Under the longtime leadership of Marc Benioff, Salesforce has attended to shareholder interests as well as those of other stakeholders such as customers, partners, and employees.
The brewing confrontation between the company and the activist shareholders pits two different cultures against each other. The activists can trace their origins at least to Milton Friedman, while the advocates of a broader stakeholder definition go even further back.
Related: How Oracle Stays a Step Ahead of Activist Investors
The concern is that activists frequently, but not always, strip a company of its equity, load it with debt, and cast it off, a quivering hulk of a once dynamic company. It’s too early to say this fate awaits Salesforce, and it’s important to see the process work out because there is some truth in the need for improvement.
Divestitures on the Horizon?
Specifically, Salesforce’s profitability is ok but not great, and the company has lost nearly half its value in the last couple of years. Salesforce has also bought a raft of other companies, such as MuleSoft, Cliq, Tableau, and Slack, often paying premiums on the open market. You can see a full list of Salesforce’s acquisitions here.

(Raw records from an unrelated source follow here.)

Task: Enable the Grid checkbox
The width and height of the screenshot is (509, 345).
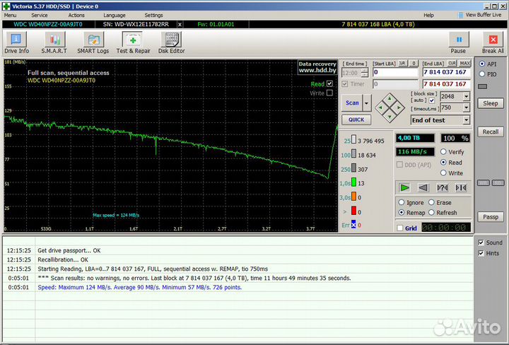Action: click(x=401, y=228)
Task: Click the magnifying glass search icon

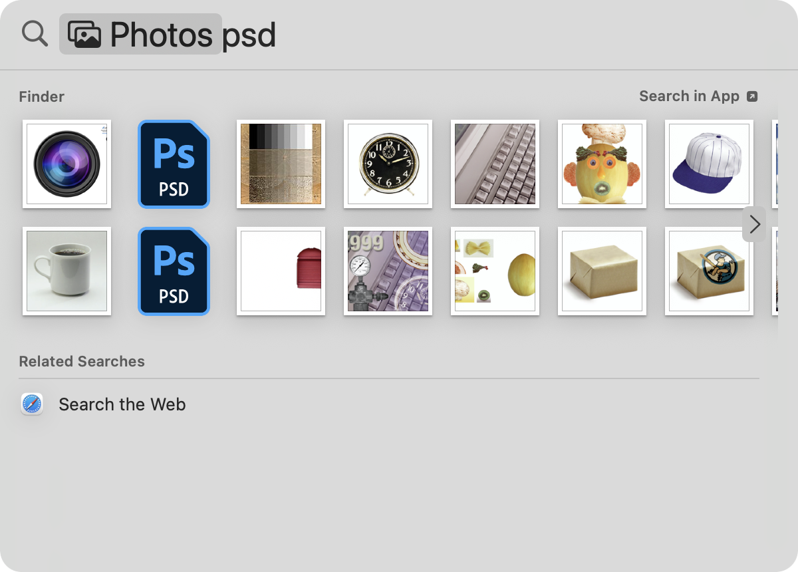Action: (x=35, y=33)
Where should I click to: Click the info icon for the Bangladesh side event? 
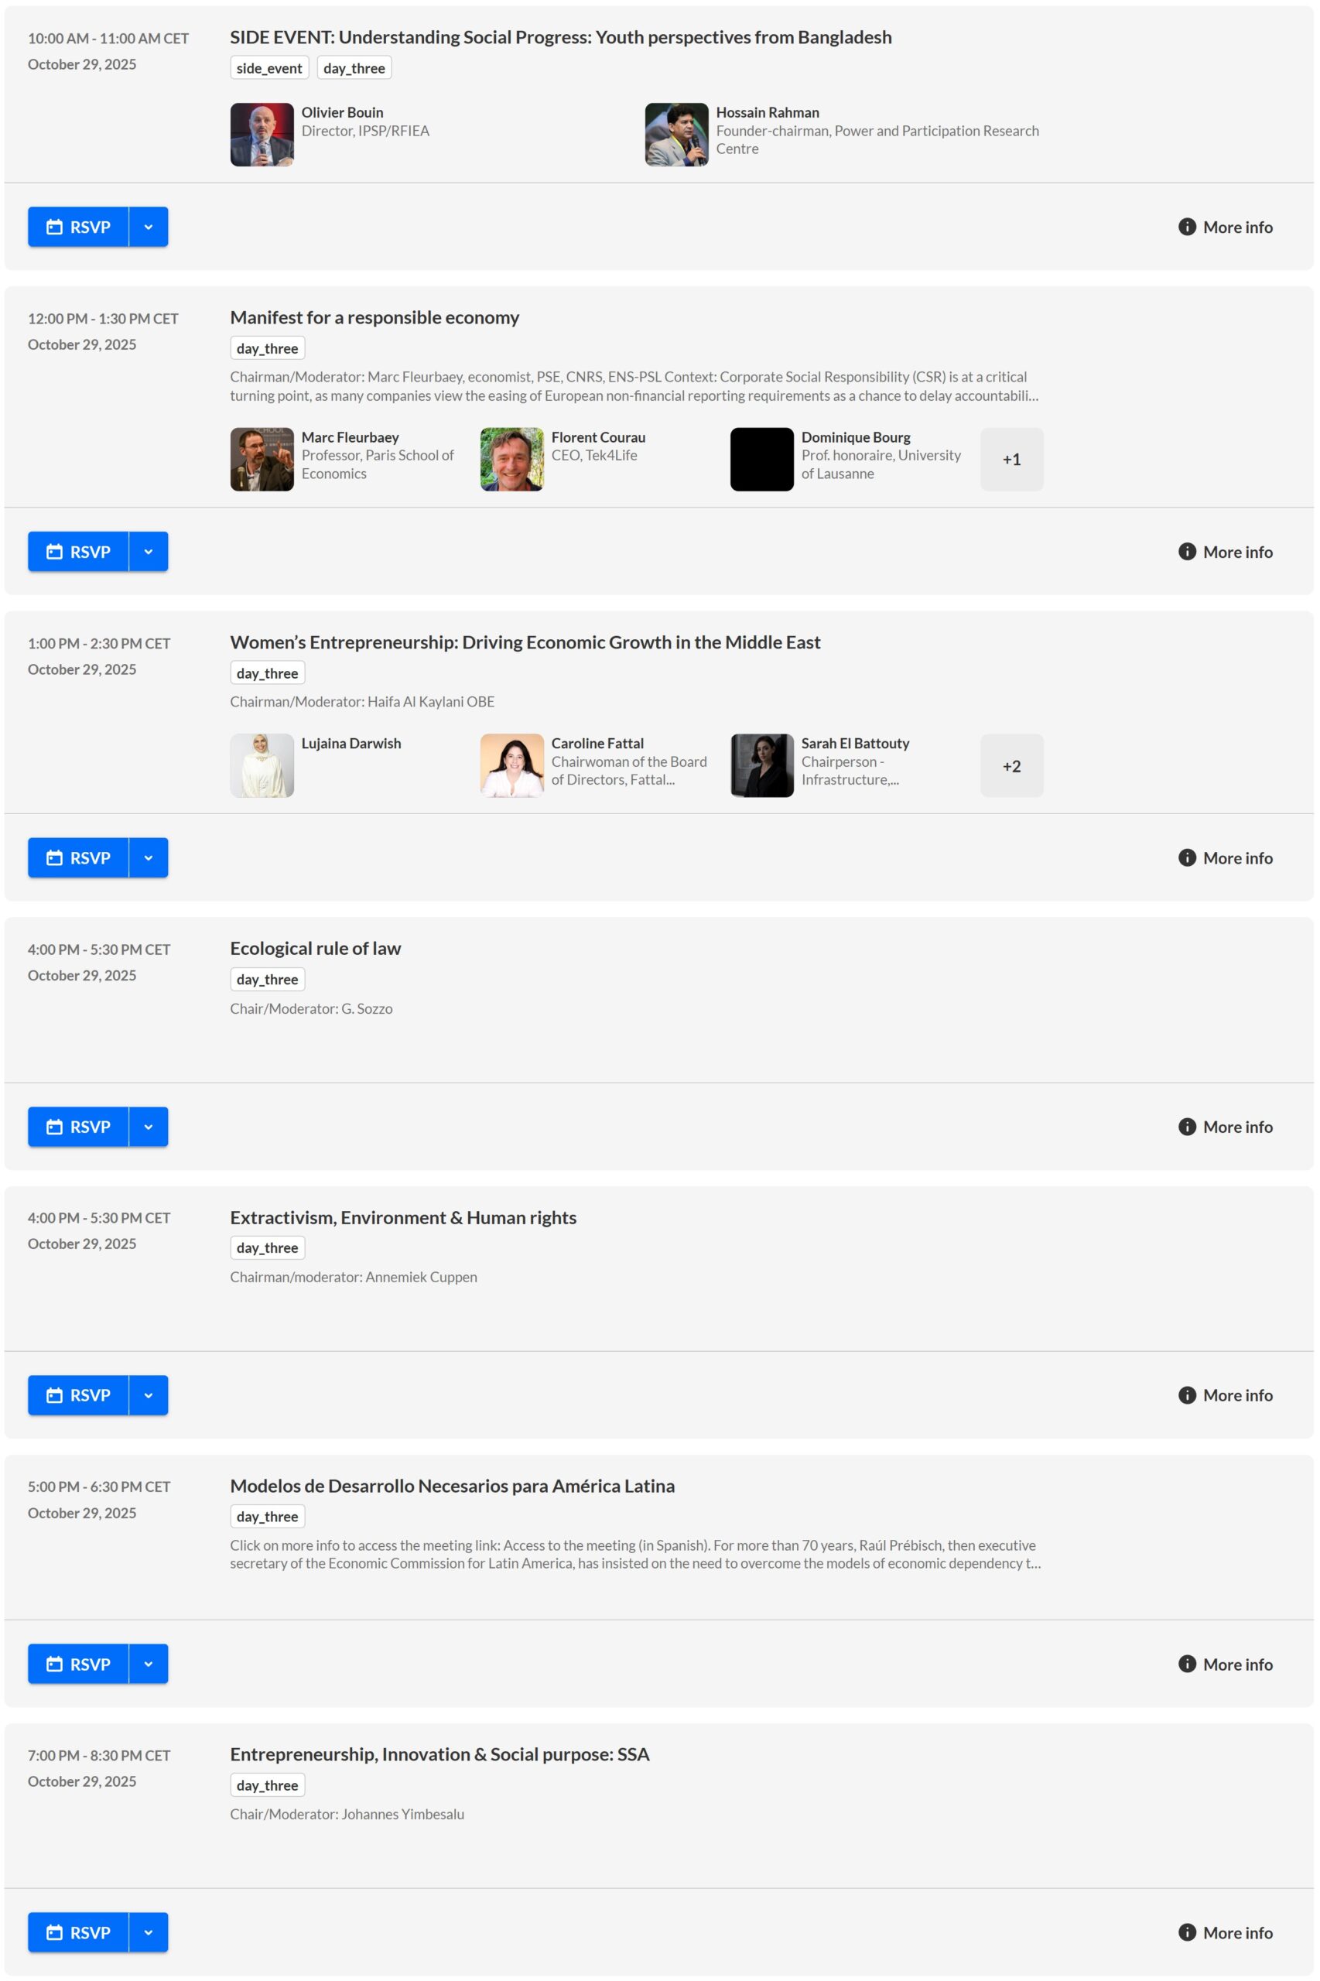[1186, 226]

The activists think that maybe the company would be better off if it stuck to its knitting and possibly if it sold off some of its units. That’s a tough call, especially since Salesforce has, over time, incorporated those acquisitions into its offering and made a case for business processes that work in tandem with them.

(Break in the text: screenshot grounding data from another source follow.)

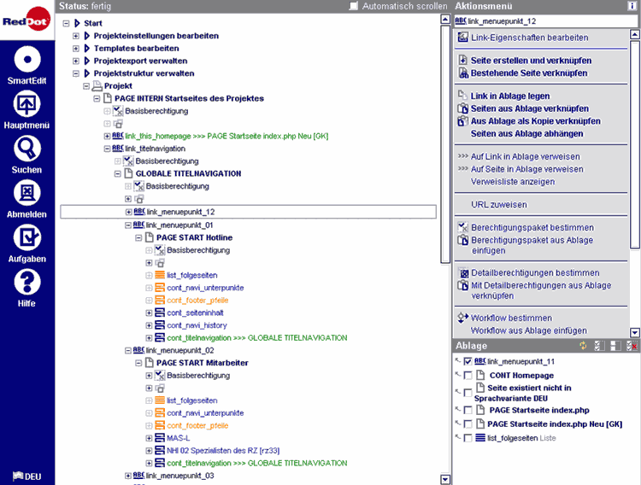This screenshot has width=641, height=485.
Task: Open the cont_footer_pfeile link under PAGE START Hotline
Action: tap(197, 301)
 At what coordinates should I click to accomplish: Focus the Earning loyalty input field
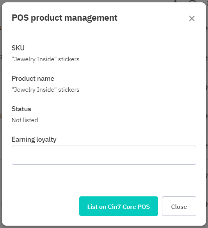(104, 155)
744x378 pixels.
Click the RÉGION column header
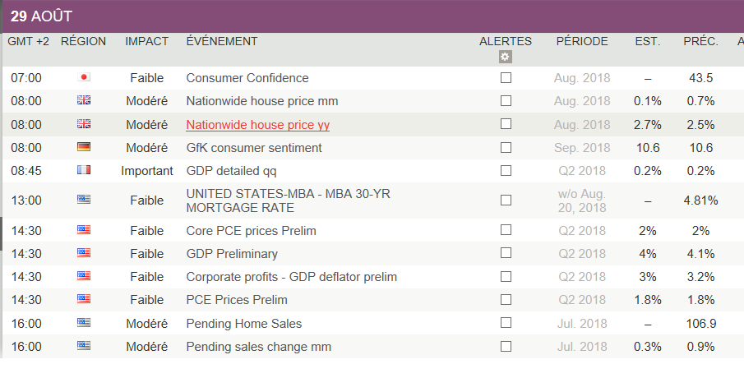(84, 41)
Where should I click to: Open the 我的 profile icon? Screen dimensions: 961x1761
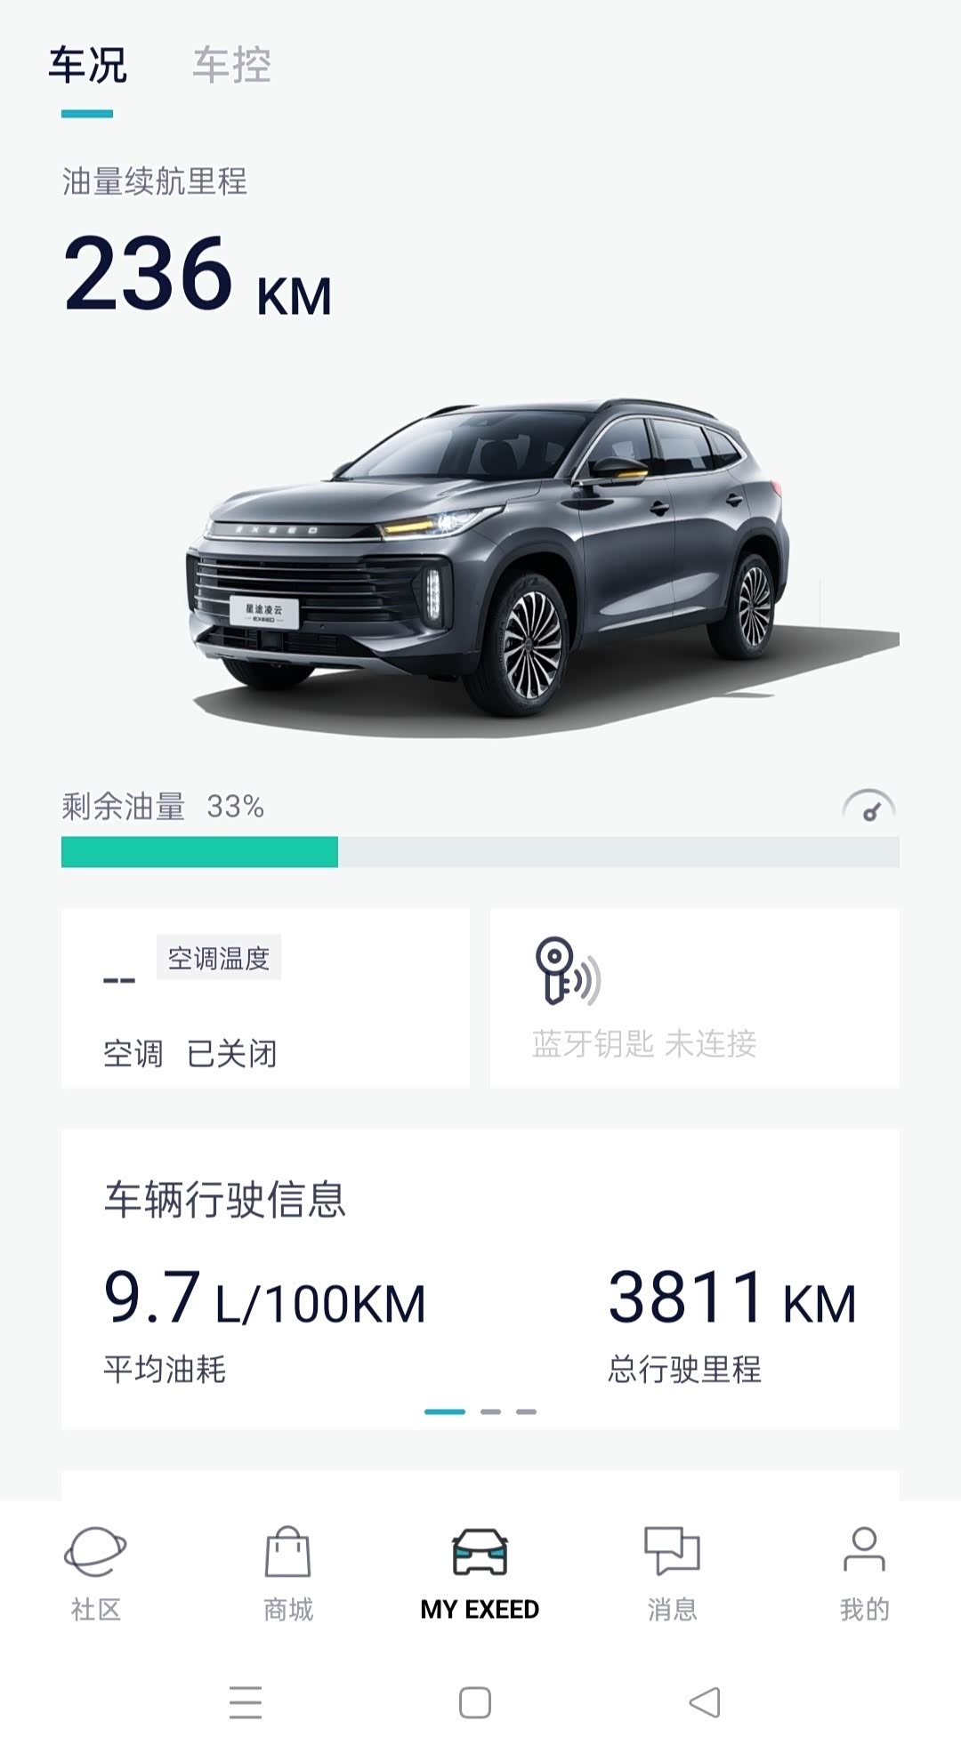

Could Salesforce do some rearranging and make itself more profitable? Absolutely, and the press is full of ideas about how. For example, some say that the company could rationalize some of its senior-level compensation packages to be more results-driven. Maybe it could sell off bits but not next week. It’s a buyers’ market out there, so it’s not a good time to be selling. That’s doubly true if the activists make negative public statements about the value of any of those components.

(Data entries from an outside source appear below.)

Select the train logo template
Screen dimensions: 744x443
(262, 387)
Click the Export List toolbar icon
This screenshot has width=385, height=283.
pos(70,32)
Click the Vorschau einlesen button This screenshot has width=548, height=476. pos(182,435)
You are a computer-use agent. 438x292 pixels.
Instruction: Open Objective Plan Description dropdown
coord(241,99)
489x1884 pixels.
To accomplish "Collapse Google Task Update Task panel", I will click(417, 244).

Certainly, Salesforce could take a holiday from acquisitions and perhaps focus more on future business processes that would use all the technology they already have.
Big Ships Turn Slowly
The work-from-anywhere mantra of the pandemic era appears to be coming into direct apposition with the activists. There are rumblings about going back to work so that employees once again occupy the expensive real estate the company is occupying in many cities but not using optimally.
Also, don’t forget that we’re talking about a $30 billion company. Moving the needle in a more profitable direction might take time and a bit more than a few million bucks in bottom-line improvements.
It seems to me that the activists are trying to provide a catalyst to change Salesforce from a growth company to more of a mature business that still rocks growth but with an eye toward growing profits too. Nothing wrong with that, but the devil is in the details.
Do the activists push so far in the direction of profits that the essence of Salesforce, the thing that makes it something of a trailblazer cult, goes away? Or can they achieve a nirvana situation like Apple has in becoming one of the most valuable companies in the world while still retaining a loyal customer base and still offering killer products?
Quick aside here, it’s been years since Apple introduced a game-changing product though Apple silicon can undoubtedly turn heads. But Apple silicon still inhabits the same boxes that older silicon did, and that’s kind of what happens when a category matures, as I tried to point out last time.
Maybe that’s where the software/CRM industry is today. Over the last 20-plus years, we’ve significantly reduced the cost of software while packing unheard-of value into the same space. That’s commoditization, and it goes with serving bigger markets, keeping prices sharp, and tracking profitability everywhere.
My Two Bits
Between now and March, you can expect the parties to recruit slates of board members for shareholders to vote on during the annual shareholder meeting. You can also expect to hear many monologues about how to improve the company’s bottom line.
It’s unlikely, but for all parties concerned, and to enable the best possible outcome, I think it would be wise for everyone to embargo further announcements. It’s time to play inside baseball and to negotiate in private.